As far as I know, vegetarians are no more prone to dietary deficiencies than the rest of the population, and tend to have lower rates of diet-related illnesses. The people who tend to get deficiencies seem to do so for other reasons that hold whether they're veggie or not, e.g. very limited diet due to poor cooking skills or a reliance on junk food; poverty; a tendency to extreme diets such as fruitarianism, extreme paleo, and certain diets which are out there for weight loss or health. So if you are living on burgers, fries and toast, and you cut out the burgers, then yes, your diet has got worse, but it was pretty bad to begin with. (And the stories of "my sister was vegetarian but she was really unhealthy until we fed her a bit of chicken" always seem to be youngish people whose diets were madly restricted before they went veggie, and who failed to add in replacement foods. I get very fed up with people assuming that a single person who attempted to live solely on beans on toast is representative of all vegans, especially when I eat a far healthier and more varied diet than pretty much anyone I know.) I'm not saying this is you, though!

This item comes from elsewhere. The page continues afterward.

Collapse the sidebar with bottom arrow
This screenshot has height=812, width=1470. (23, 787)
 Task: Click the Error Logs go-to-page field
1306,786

I also reckon that even if we look at diet history, there will be a bias with this forum. It's a forum where dietary modifications and supplements aren't just popular, they're the norm. This alone will be enough to cause a selection bias with the kind of people who are likely to join this forum and then be active on it.
I think you'd need very sophisticated research to be able to work out how diet, both current and past, interacts with ME. I do agree that it's an interesting point and very much worth looking into. I think we'd struggle to get worthwhile data from a poll on this forum, though maybe there are certain questions which would work better than others, considering that it's a small sample size and biased sample to boot. I put up that poll about gender and sexual orientation, and even something relatively straightforward like that didn't get remotely enough answers to give us even a rough idea of the gender ratio on this forum, let alone for people with ME generally.
If there was proper research on this, I wonder what sort of patterns would show up? Would we perhaps end up in different subgroups? Do the people who can't tolerate grains have other things in common, or the people who do better on meat?